Making a Business Case for the Hispanic Opportunity
A special report by The Economist validates this argument while digging deep into the roots of just how much dependency the immediate and long-term future of America is directly linked to a Hispanic population that will represent 30% of the United States by 2050. The report, authored by David Rennie, The Economist’s Washington Bureau Chief, took three month to research and five weeks to write. It is an excellent depiction of the role and responsibility America’s politicians and business leaders must assume to elevate the human capital potential of U.S. Hispanics if economic growth and global competitiveness is to abound. Equally, leaders must not only begin to pay closer attention to the data and analytics, but must learn to translate what the numbers and trends really mean to change behavior and attitudes to drive sustainable results – based on the understanding that cultural values influence Hispanics to engage in unique and different ways.

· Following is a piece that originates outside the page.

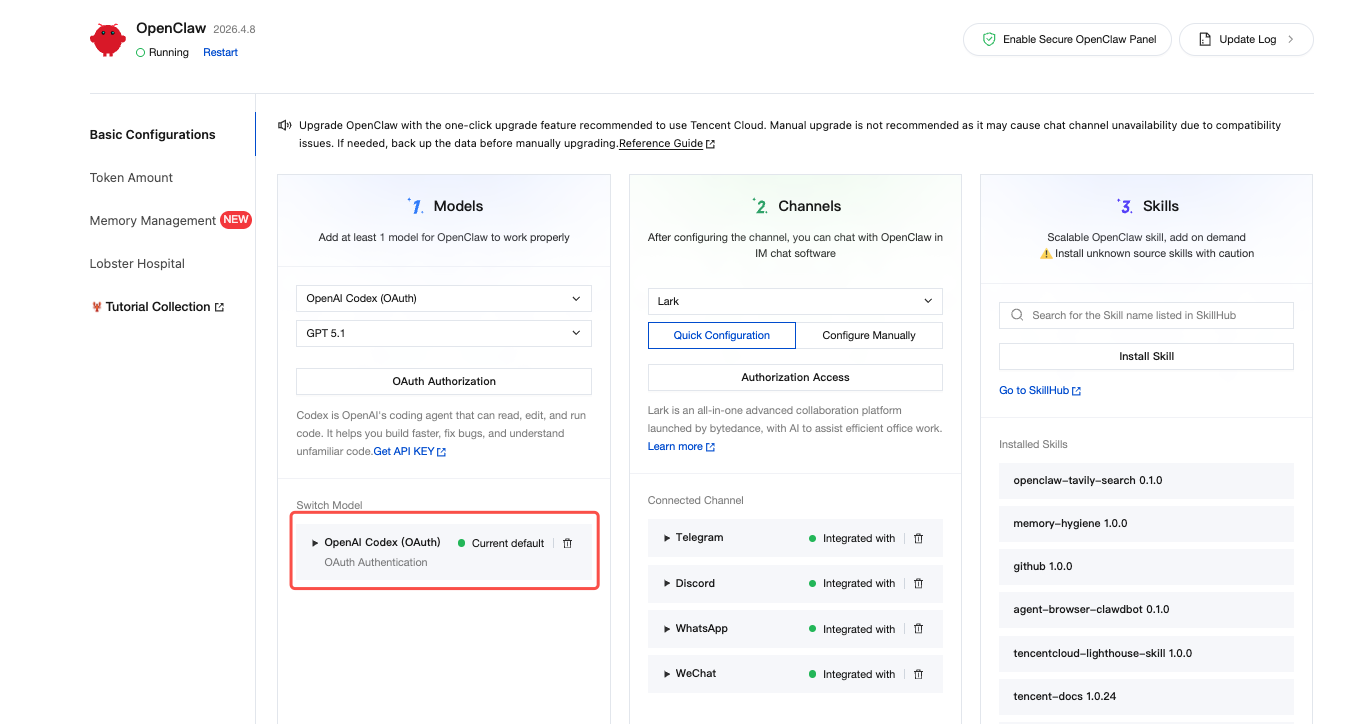The height and width of the screenshot is (724, 1356).
Task: Remove the Discord channel via trash icon
Action: pyautogui.click(x=918, y=583)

Rather than build bridges to advance the Hispanic population – to make them a stronger force and hold them more accountable, so that Hispanics can contribute to American society for the betterment of their families and the nation at large – politicians and business leaders are creating barriers to advancement that is weakening this juggernaut of a population. Consequently, this is making it more difficult for America’s corporations and the U.S. economy to grow and prosper.

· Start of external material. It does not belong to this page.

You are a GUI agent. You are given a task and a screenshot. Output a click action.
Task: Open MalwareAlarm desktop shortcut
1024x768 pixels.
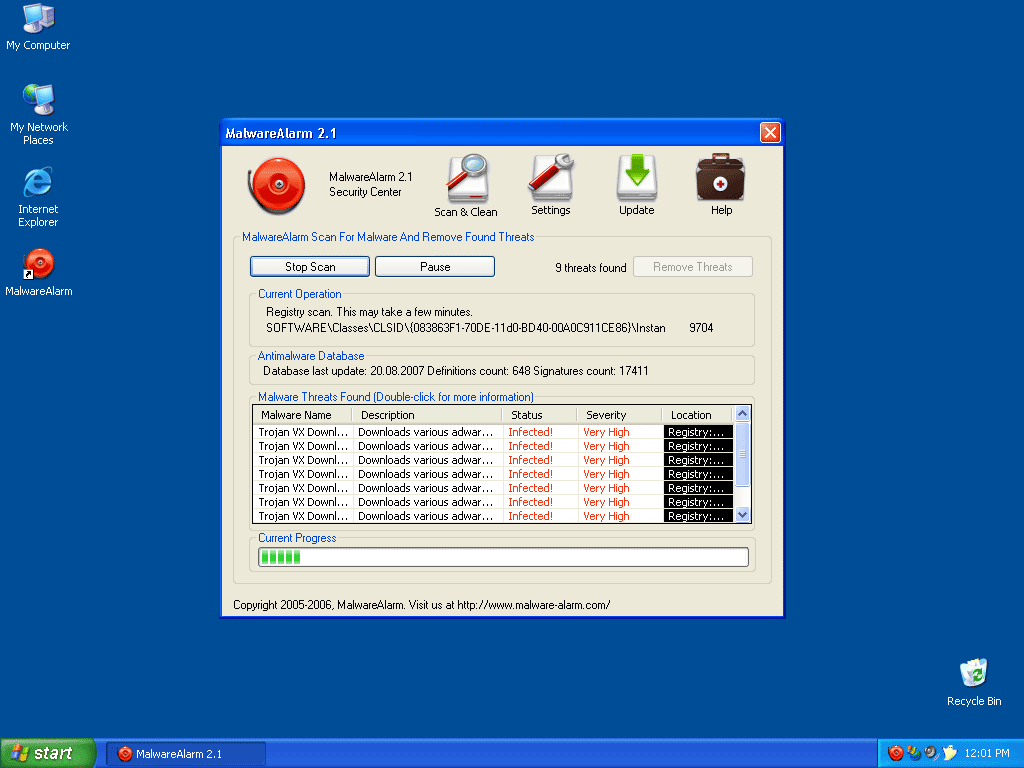[38, 265]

In my recent conversation with David Rennie, I asked him: “Are politicians making it difficult for Hispanics to advance in America?” He answered, “Yes. It is true of both the right and the left.” Perhaps it’s time to change the conversation and include the voices of emerging and influential Hispanic leaders (and non-Hispanic leaders) that can objectively provide clarity and understanding of the real issues at hand. Without these voices, the narrative will never change.
As you read The Economist report, it becomes quite clear that this is not a one-sided story with a one-sided solution. It sends an unwritten message to U.S. Hispanics that they must equally become more accountable to discover and unleash their full potential – whether there are bridges or barriers to advancement. Hispanics must realize that they can’t wait for anyone but themselves to solve their own challenges (i.e., education, jobs, etc.).
In other words, Hispanics must begin to lead and start to collectively lift each other up – rather than pull each other down, which only creates more barriers to our advancement. Our diverse community must lead together to actively integrate into the fabric of American society if we are to earn the trust of corporate and government leaders. At the same time, corporate and government leaders must awaken to the realization that the longer they ignore or wait to engage with and invest in Hispanics, the more they are putting their businesses and the economy at risk.